Showing posts with label New Year's Resolutions. Show all posts
Showing posts with label New Year's Resolutions. Show all posts

Wednesday, December 30, 2015

Past, Present and Future by Konnie Enos

Time.
Last week about this time my youngest son was complaining about how slow the week was going.
Isn’t that how it always is? When you’re anticipating something time seems to drag by, but when you’re furiously trying to prepare for something it flies by so fast you simply don’t have enough hours in the day, week, month or even year to get everything done.
Here it is, the next to the last day of 2015. The whole year has gone by, in little more than a blink of an eye.
When I look back on this past year I can see some of the changes in my life.
With some effort I’ve lost between 50 to 60 pounds.
I decided I did not need my job but rather my family needed me home more than I needed the stress of trying to work and I’ve found I’m running just as much being a stay at home mom as I was trying to maintain my very part-time job.
I finally, with a great deal of prodding from Bonnie, and encouragement from friends at The Writer’s Chatroom, I finished writing my opus. All 150 chapters of it, and clearly the story can go on. Now the editing begins.
Considering the time of year that it is. My goals for this next year are to lose another 50 or 60 pounds, work on editing my opus and a romance I have finished, plus finish and edit my fantasy.  I hope by 2017 I’ll be ready to start looking for an agent for any and all of the above. Of course, I’ll still be writing more stories while doing all of this. I’d also like to make my saving account grow, hopefully better than I did this last year so I don’t end the year with empty bank accounts.
And, per advice from my Writer’s Chatroom friend Audrey, I’ve already broken my savings goals down into monthly goals (I only get money monthly so that works for me.) Now I have to do that with my writing and editing goals.
Then I have to work on my weight loss goals.
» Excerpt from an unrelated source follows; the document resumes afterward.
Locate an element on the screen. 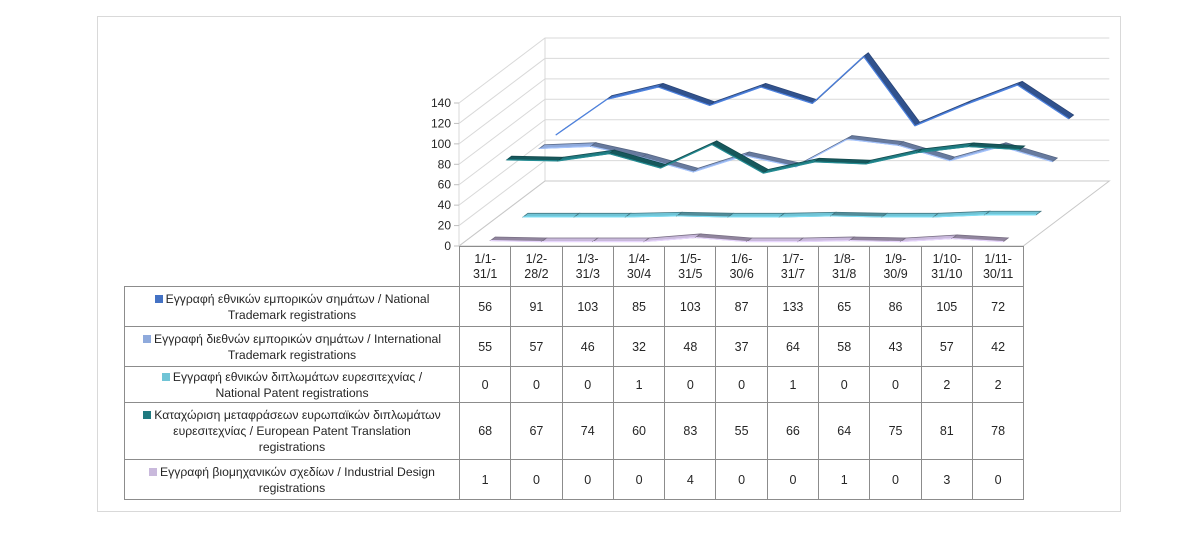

Which I’m sure would entail actually adding exercise to my routine since I’ve almost got the diet thing down pat.
Anyway, that’s where I’m at on this bright morning, two days before the start of a brand new year. Now back to being a busy mother.
Where are you?

Smile. Make the day a brighter day.

Wednesday, January 7, 2015

Happy New Year

Okay, Bonnie was supposed to post this morning but apparently isn’t feeling well so it’s been dumped in my lap, only being the busy mother that I am, I’m swamped. I just returned from a doctor’s appointment (not mine) and am currently trying to fix lunch while typing this and hoping I have enough time to pay the bills before I have to pick-up my son from school. (Something my husband normally does but he’s out of commission too.)  And I still have to run to the store, a normal chore for me.
But while trying to encourage Bonnie to write something I thought of New Year’s Resolutions. I know people do those every year but I’ve long since not bothered. I figure IF I’m going to bother setting a goal and working toward it I don’t need a special day of the year to start on. But my approach to changing me tends to be a slow process.
As an example I decided once I needed to improve my diet, make it healthier, so I started working on it, and I’ve made several changes since then. Most notably I switched to nonfat milk. That was roughly eighteen years ago. My diet is still a work in progress. This last year I worked on decreasing the amount of treats I ate. I still need to work on that, but I’m getting better. Now if I could just get my diet closer in line with a diabetic diet I might be getting somewhere.
While for most things a little at a time is how I approach it, with my writing, it tends to take a back burner because I don’t have large blocks of time to devote to it. When I go to work on a story I need time to re-read the story so I can get the next scene refreshed in my memory. Generally by the time I’ve done that much my writing time evaporates. Either the reading took all my time or some catastrophe requiring my attention befell my household and I have to drop everything and attend to it. Sometimes it’s not actually important, but my family thinks it is, and it’s been something major, like an ER visit, enough times that I always drop what I’m doing.

I know writing goals down and having a support system helps you to accomplish your goals. So, I’m asking you. Do you set New Year’s Resolutions? Do you write your goals down? And what kind of support system do you have?